Activity: I need all of the entries printed exactly.

Stored items:
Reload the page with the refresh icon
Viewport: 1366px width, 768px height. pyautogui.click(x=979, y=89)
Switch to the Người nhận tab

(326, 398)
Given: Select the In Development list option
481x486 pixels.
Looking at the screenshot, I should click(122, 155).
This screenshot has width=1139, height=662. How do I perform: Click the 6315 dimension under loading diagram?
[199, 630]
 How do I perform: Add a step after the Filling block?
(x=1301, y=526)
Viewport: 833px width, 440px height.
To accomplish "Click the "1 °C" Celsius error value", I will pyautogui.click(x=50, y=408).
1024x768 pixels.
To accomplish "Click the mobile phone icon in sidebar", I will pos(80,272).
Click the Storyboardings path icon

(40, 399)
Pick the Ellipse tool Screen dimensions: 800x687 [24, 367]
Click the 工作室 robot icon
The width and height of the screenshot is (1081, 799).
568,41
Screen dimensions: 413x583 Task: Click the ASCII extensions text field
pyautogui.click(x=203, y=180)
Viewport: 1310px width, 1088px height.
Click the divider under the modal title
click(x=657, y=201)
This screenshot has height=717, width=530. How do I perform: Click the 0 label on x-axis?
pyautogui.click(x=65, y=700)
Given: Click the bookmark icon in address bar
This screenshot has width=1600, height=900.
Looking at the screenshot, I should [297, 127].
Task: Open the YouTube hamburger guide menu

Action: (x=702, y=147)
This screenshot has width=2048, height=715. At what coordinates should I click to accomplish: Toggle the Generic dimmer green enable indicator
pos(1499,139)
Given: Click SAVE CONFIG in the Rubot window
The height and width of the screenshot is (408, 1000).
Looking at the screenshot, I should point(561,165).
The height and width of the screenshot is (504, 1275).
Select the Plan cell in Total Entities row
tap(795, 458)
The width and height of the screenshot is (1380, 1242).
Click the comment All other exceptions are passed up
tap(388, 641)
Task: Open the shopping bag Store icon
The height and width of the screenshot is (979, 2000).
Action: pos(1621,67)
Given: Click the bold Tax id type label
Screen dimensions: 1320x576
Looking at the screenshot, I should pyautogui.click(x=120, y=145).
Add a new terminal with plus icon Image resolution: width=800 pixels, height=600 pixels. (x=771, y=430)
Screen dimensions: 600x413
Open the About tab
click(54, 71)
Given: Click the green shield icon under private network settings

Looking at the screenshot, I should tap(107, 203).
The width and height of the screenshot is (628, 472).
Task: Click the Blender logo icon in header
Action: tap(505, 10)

Result for this task:
Reload the page with the refresh icon
Viewport: 1366px width, 768px height. pyautogui.click(x=979, y=89)
Switch to the Người nhận tab

(326, 398)
Given: Select the In Development list option
481x486 pixels.
Looking at the screenshot, I should click(122, 155).
This screenshot has width=1139, height=662. How do I perform: Click the 6315 dimension under loading diagram?
[199, 630]
 How do I perform: Add a step after the Filling block?
(x=1301, y=526)
Viewport: 833px width, 440px height.
To accomplish "Click the "1 °C" Celsius error value", I will pyautogui.click(x=50, y=408).
1024x768 pixels.
To accomplish "Click the mobile phone icon in sidebar", I will pos(80,272).
Click the Storyboardings path icon

(40, 399)
Pick the Ellipse tool Screen dimensions: 800x687 [24, 367]
Click the 工作室 robot icon
The width and height of the screenshot is (1081, 799).
568,41
Screen dimensions: 413x583 Task: Click the ASCII extensions text field
pyautogui.click(x=203, y=180)
Viewport: 1310px width, 1088px height.
Click the divider under the modal title
click(x=657, y=201)
This screenshot has height=717, width=530. How do I perform: Click the 0 label on x-axis?
pyautogui.click(x=65, y=700)
Given: Click the bookmark icon in address bar
This screenshot has width=1600, height=900.
Looking at the screenshot, I should [297, 127].
Task: Open the YouTube hamburger guide menu

Action: (x=702, y=147)
This screenshot has width=2048, height=715. At what coordinates should I click to accomplish: Toggle the Generic dimmer green enable indicator
pos(1499,139)
Given: Click SAVE CONFIG in the Rubot window
The height and width of the screenshot is (408, 1000).
Looking at the screenshot, I should point(561,165).
The height and width of the screenshot is (504, 1275).
Select the Plan cell in Total Entities row
tap(795, 458)
The width and height of the screenshot is (1380, 1242).
Click the comment All other exceptions are passed up
tap(388, 641)
Task: Open the shopping bag Store icon
The height and width of the screenshot is (979, 2000).
Action: pos(1621,67)
Given: Click the bold Tax id type label
Screen dimensions: 1320x576
Looking at the screenshot, I should pyautogui.click(x=120, y=145).
Add a new terminal with plus icon Image resolution: width=800 pixels, height=600 pixels. (x=771, y=430)
Screen dimensions: 600x413
Open the About tab
click(54, 71)
Given: Click the green shield icon under private network settings

Looking at the screenshot, I should tap(107, 203).
The width and height of the screenshot is (628, 472).
Task: Click the Blender logo icon in header
Action: tap(505, 10)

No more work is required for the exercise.